Python raises an AttributeError when methods on the sklearn Pipeline object are called

43 views Asked by At

Problem

I am calling the fit_transform() and transform() methods on a Pipeline object, but Python is raising an AttributeError whenever I try to do so. Here is what I'm trying to run, with imports. (Note: train/test splitting has been done already)

from sklearn.impute import SimpleImputer
from sklearn.preprocessing import StandardScaler
from sklearn.linear_model import LinearRegression
from sklearn.pipeline import Pipeline

pipe = Pipeline([('mean_impute', SimpleImputer()), 
                 ('norm',        StandardScaler()), 
                 ('sklearn_lm',  LinearRegression())])

pipe.fit_transform(x_train, y_train)  #<-- error here

x_transform = pipe.transform(x_test)  #<-- and here if previous line is absent

The text of the error is as follows:

AttributeError: This 'Pipeline' has no attribute 'fit_transform'

What went wrong? I'm sure it's something simple.

Things I have tried:

2

There are 2 answers

0
e-motta On BEST ANSWER

Documentation for sklearn.pipeline.Pipeline.fit_transform states that it's "[o]nly valid if the final estimator either implements fit_transform or fit and transform." Wording may be a bit ambiguous, but it means two possibilities: (i) final estimator implements fit_transform, or (ii) final estimator implements fit and transform.

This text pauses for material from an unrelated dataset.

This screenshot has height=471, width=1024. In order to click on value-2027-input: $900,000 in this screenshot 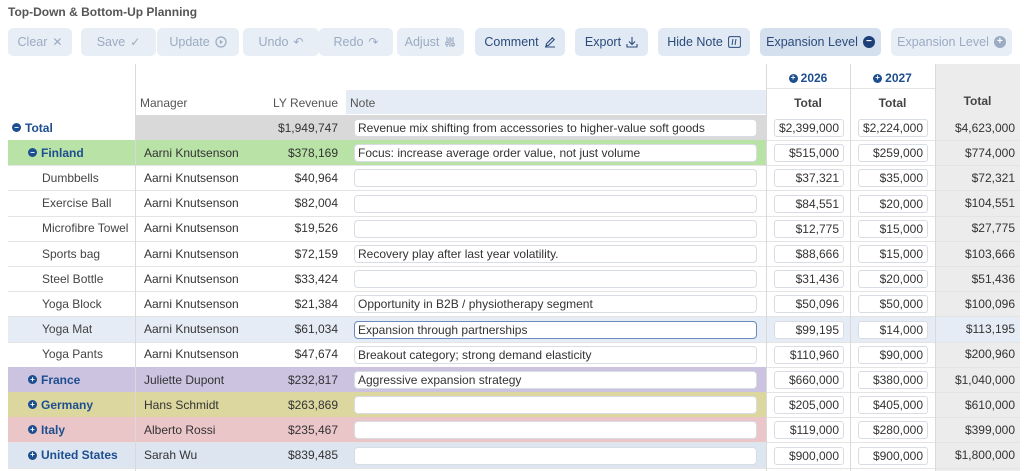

Your final estimator is sklearn.linear_model.LinearRegression, which implements fit, but not transform. This is why the error is raised.

0
Bronze_Chaos On

On this website it says that this method is only valid if the final estimator either implements fit_transform or fit and transform. I do not know what a final estimator is, but that might be your problem (I know this wasn't very helpful but I tried).